_Document_
•••••

Les textes conventionnels sur le détachement ne pouvaient donc s’appliquer puisque le salarié ne devait pas exercer son métier de personnel au sol au sein de la société Transavia mais celui de PNC et si, comme il le soutient, il disposait des qualifications en ce sens, il n’en demeure pas moins qu’au sein d’Air France le seul poste ou service exercé lors de la mutation était celui de personnel au sol.
Par ailleurs, l’appelant ne peut utilement faire un rapprochement avec la situation des pilotes d’Air France qui ont fait l’objet, aux termes d’un accord d’entreprise, d’un détachement au sein de Transavia mais pour exercer précisément les mêmes fonctions.
Enfin, la mention sur certains documents d’un ‘détachement’ auprès de Transavia est sans incidence sur le régime juridique devant s’appliquer à l’opération.

•••••

_Bloc de données_

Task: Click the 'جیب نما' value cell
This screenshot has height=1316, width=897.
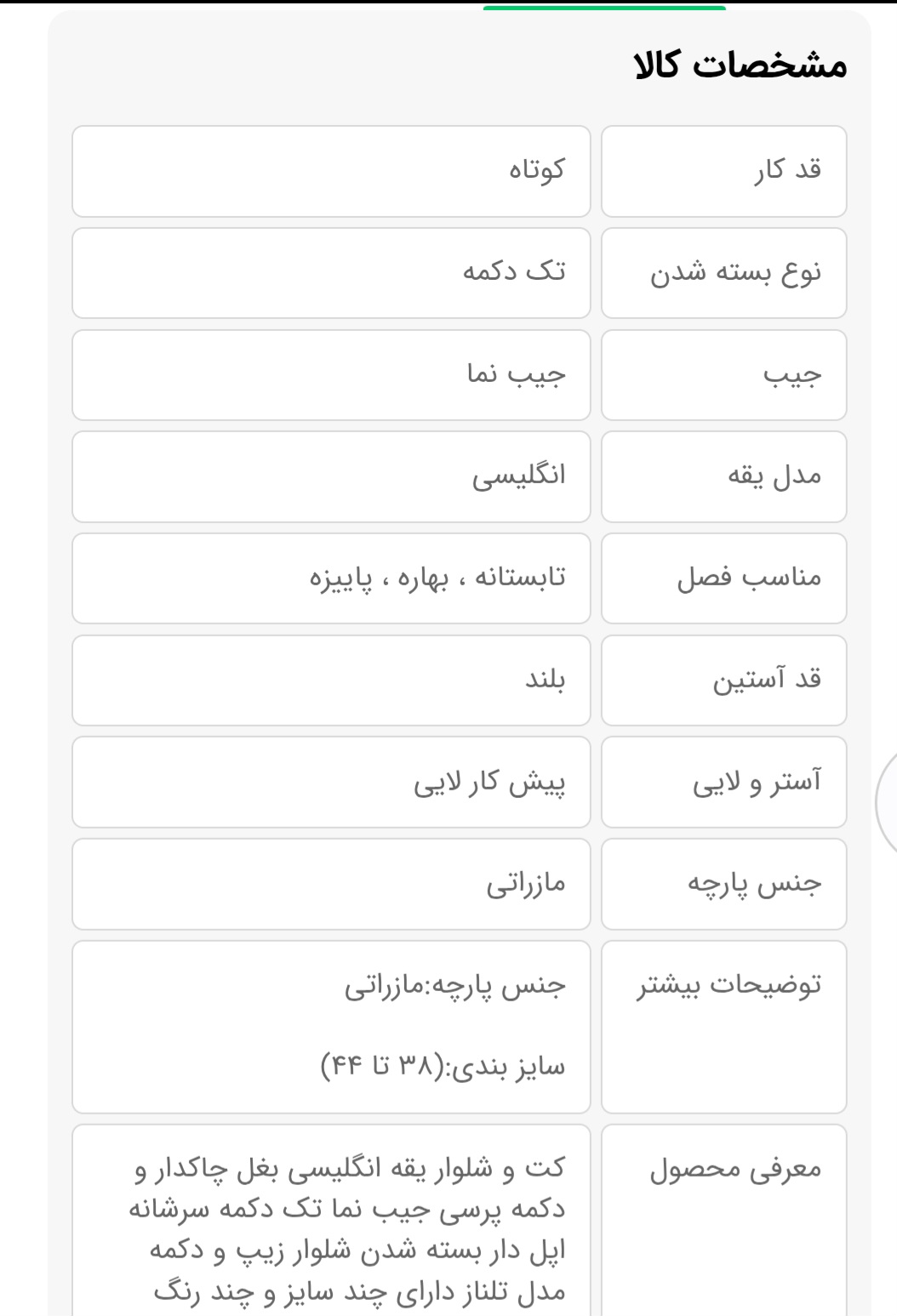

•••••

_Travail à faire_
(a) Indiquez si chacune des affirmations suivantes concorde avec l'extrait sur le détachement chez Transavia, en répondant par oui ou par non et en citant les mots décisifs de l'extrait : (i) chez Air France, le salarié n'occupait qu'un poste de personnel au sol lors de la mutation ; (ii) les pilotes d'Air France ont été détachés chez Transavia pour y exercer d'autres fonctions ; (iii) la mention d'un « détachement » sur certains documents modifie le régime juridique applicable à l'opération.
(b) Répondez aux questions suivantes à partir de l'extrait sur le détachement chez Transavia.
(i) Quel métier le salarié devait-il exercer au sein de la société Transavia ?
(ii) Par quel moyen les pilotes d'Air France ont-ils fait l'objet d'un détachement au sein de Transavia ?
(iii) Quel terme figure sur certains documents à propos de l'opération auprès de Transavia ?
(c) Poursuivez l'extrait sur le détachement chez Transavia à partir de sa dernière phrase.

_Réponses par exercice_
(a)
(i) Oui : « au sein d’Air France le seul poste ou service exercé lors de la mutation était celui de personnel au sol ».
(ii) Non : « pour exercer précisément les mêmes fonctions ».
(iii) Non : « est sans incidence sur le régime juridique devant s’appliquer à l’opération ».

(b)
(i) Celui de PNC.
(ii) Aux termes d'un accord d'entreprise.
(iii) Le terme « détachement ».

(c)
En second lieu, si l’accord conclu en janvier 2013 se réfère, comme le soutient le salarié, à la ‘convention de mutation groupe’ prévue par la convention d’entreprise commune, il y est toutefois précisé que la société Air France a réuni les organisations syndicales représentatives concernées afin justement de préciser ‘par un accord spécifique à ce projet’ les conditions de mise en oeuvre de cette convention.
En effet, contrairement aux dispositions de la convention de mutation dans une entreprise du Groupe Air France qui peut être proposée au salarié pour une durée ‘indéterminée’, l’objet de l’accord collectif de janvier 2013 était, comme son préambule le précise, de permettre une évolution professionnelle pour les personnels au sol d’Air France ayant réussi les sélections pour devenir PNC mais qui du fait du sureffectif de cette catégorie en son sein risquaient de perdre le bénéfice de l’obtention du CCA limitée à 5 ans en raison de l’évolution de la réglementation, en organisant une mutation seulement ‘temporaire’ au sein de Transavia avec la garantie de revenir à terme au sein d’Air France avec cette nouvelle qualification.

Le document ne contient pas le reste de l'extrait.